It may be hard for people who experienced a polar vortex to believe, but 2014 was the hottest year ever globally. This global warming has consequences. The U.S. Supreme Court recognized in 2007 that there is a relationship between global warming and severe weather events. And severe weather always has been a driver of property and casualty claims. It is no surprise that the insurance industry has been considering the impact of climate change for years.
For example, Munich Re has done studies estimating that domestic weather-related losses have increased fourfold since 1980 and that extreme weather events led to more than $500 billion in covered losses between 1980 and 2011.

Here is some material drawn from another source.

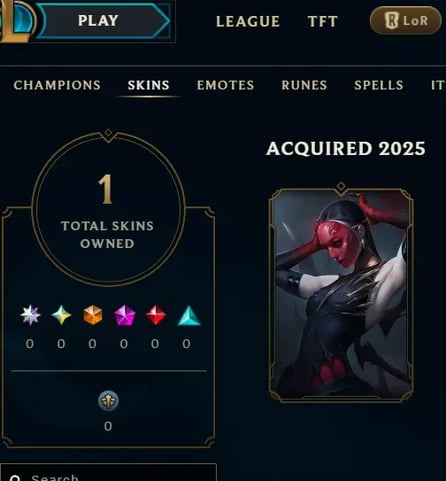Open the Emotes collection tab
This screenshot has height=481, width=446.
[x=225, y=85]
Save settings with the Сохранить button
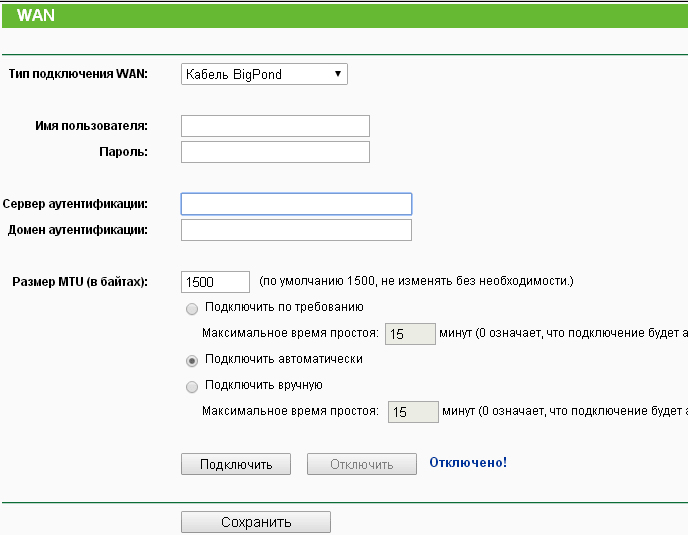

The incidence of hurricanes, superstorms, and mega-tornados will increase as temperatures rise. Flooding incidents will become more frequent as sea levels rise as a result of climate change. In addition to hurricanes, superstorms like Sandy, and mega-tornados, scientists predict 50% more lightning strikes will occur domestically over the next century based upon increases in precipitation and temperature. Additional risks include habitat loss, famine, and an increase in diseases such as malaria because of wetter weather conditions spawning mosquitoes.
An increase in weather related claims may put financial stress on some sectors of the insurance industry. In 2010, the National Association of Insurance Commissioners (NAIC) adopted a simple eight-question disclosure survey assessing the risk of potential-insurance-company insolvency resulting from climate change and related global warming.
At least 18 states administer the survey and California requires all companies writing more than $100 million in direct premiums to respond. The survey is designed to assess company strategy and preparedness with respect to climate change in terms of investment, mitigation, emissions/carbon footprint and engaging consumers.
In 2010, the Securities and Exchange Commission (SEC) adopted voluntary disclosure guidelines for all publicly funded businesses related to the potential business impacts of climate change. On a related note, because of a likely increase in shareholder lawsuits, a major insurance broker has stated that “best practices” call for “enhancing” existing D&O insurance to expressly include coverage for potential “environmental mismanagement claims.”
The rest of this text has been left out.